━━ Supplied material

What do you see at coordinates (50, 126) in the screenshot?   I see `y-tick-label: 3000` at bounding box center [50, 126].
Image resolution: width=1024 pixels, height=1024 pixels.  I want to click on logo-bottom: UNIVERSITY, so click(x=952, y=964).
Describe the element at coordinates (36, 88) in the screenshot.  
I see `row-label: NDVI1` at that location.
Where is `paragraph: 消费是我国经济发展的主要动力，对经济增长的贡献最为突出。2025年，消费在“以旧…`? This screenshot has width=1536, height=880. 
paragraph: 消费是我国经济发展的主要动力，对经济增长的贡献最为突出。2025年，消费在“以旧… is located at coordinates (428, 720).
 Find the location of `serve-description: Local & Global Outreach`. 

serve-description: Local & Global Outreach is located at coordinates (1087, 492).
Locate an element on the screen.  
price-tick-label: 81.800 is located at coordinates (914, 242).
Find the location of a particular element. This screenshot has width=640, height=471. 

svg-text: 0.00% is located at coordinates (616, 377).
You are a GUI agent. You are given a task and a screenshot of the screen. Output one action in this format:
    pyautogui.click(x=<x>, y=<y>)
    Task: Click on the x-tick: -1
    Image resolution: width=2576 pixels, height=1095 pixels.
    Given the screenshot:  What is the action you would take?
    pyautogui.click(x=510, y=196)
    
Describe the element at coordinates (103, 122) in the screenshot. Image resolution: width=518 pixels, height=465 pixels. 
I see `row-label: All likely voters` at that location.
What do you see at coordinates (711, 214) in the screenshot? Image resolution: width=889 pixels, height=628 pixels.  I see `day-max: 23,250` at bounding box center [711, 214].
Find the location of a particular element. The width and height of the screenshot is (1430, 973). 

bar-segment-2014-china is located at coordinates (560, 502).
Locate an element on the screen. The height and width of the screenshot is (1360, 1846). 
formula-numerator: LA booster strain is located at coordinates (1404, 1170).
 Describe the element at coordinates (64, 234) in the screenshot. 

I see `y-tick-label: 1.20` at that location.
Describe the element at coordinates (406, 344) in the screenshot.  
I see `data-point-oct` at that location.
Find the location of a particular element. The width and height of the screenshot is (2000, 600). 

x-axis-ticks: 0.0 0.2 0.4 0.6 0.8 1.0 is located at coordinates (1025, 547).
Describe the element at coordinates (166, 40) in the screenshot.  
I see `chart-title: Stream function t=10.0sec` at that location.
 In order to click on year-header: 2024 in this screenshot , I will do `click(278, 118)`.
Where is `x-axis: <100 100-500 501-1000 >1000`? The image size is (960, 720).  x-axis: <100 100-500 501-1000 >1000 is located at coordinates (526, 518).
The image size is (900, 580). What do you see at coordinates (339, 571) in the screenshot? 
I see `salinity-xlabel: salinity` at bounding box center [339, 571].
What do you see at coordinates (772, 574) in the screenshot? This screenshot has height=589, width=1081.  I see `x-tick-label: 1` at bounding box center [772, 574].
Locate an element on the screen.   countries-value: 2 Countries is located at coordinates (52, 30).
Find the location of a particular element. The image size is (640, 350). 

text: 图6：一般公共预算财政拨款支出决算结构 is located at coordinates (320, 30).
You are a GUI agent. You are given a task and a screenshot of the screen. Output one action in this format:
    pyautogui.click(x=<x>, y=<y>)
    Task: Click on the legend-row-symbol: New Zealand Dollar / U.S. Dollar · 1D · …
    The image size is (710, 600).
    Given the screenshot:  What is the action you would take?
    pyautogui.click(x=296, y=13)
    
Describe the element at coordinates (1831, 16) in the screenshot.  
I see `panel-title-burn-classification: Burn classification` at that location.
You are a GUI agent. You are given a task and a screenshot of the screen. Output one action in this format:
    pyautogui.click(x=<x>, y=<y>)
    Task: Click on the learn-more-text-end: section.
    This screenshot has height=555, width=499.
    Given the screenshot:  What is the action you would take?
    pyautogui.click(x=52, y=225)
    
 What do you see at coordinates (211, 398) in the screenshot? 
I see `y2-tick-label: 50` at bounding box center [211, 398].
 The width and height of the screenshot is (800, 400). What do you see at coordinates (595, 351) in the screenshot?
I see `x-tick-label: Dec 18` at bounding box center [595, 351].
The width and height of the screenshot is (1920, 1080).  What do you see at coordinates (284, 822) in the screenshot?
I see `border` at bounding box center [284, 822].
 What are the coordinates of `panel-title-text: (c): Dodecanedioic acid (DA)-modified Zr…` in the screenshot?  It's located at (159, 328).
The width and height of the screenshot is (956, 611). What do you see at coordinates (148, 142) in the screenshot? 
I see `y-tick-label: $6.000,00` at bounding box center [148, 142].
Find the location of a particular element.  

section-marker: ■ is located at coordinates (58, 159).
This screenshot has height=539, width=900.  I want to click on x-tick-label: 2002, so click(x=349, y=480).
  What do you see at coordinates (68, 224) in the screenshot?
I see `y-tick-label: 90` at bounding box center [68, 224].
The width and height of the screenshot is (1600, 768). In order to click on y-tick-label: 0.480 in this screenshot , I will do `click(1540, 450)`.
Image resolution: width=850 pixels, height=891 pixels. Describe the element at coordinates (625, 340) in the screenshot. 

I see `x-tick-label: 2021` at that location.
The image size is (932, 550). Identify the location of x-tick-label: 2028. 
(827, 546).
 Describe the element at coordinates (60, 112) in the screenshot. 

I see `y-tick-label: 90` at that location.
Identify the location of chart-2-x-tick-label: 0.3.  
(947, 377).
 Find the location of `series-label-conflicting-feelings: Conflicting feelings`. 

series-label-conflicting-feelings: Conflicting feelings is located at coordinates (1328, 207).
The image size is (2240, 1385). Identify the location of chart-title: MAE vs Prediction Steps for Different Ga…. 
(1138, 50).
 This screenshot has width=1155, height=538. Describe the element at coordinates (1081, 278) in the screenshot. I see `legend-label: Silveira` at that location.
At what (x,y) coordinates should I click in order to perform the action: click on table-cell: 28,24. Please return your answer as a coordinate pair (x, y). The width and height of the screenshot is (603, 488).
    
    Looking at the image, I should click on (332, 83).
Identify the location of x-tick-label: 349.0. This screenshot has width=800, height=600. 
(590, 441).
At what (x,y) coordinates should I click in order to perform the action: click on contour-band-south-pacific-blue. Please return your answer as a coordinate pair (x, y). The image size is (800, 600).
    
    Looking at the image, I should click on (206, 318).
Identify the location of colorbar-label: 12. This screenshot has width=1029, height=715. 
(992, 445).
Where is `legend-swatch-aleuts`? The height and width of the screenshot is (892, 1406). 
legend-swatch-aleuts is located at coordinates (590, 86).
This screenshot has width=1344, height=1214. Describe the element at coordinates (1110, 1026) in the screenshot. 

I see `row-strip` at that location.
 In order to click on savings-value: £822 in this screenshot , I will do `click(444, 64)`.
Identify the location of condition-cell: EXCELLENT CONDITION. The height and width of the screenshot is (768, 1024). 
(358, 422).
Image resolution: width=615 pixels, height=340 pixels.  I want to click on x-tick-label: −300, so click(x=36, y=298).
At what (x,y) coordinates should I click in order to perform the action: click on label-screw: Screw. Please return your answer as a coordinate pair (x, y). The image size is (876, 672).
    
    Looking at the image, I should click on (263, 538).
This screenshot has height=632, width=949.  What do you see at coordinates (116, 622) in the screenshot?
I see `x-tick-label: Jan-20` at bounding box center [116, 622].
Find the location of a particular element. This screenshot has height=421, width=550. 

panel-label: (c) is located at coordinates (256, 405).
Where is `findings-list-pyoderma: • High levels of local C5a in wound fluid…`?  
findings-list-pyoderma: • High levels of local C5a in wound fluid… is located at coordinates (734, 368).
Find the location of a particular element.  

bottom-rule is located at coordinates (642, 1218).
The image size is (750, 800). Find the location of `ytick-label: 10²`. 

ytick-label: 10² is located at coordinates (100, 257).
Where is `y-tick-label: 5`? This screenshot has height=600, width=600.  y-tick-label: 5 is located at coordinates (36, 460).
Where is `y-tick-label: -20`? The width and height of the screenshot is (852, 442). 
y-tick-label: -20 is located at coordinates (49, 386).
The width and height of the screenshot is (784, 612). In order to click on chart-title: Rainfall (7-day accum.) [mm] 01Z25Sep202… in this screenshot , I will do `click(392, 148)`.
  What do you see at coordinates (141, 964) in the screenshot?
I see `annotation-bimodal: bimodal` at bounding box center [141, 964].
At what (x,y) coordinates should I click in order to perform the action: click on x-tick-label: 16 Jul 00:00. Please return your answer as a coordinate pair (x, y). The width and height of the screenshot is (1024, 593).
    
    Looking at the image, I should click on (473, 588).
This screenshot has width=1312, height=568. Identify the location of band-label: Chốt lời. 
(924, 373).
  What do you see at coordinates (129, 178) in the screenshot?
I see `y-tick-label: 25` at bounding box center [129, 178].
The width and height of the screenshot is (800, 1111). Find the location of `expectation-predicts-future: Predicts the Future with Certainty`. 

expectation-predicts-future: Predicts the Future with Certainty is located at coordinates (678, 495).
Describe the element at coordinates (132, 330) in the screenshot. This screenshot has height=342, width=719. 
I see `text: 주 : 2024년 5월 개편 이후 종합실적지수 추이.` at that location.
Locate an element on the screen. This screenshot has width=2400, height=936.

━━━━

*What you should do:*
Please filter the items above and copy every line that contains the string "swatch".

*Solved exercise:*
Where is `legend-swatch-aleuts`? The height and width of the screenshot is (892, 1406). 
legend-swatch-aleuts is located at coordinates (590, 86).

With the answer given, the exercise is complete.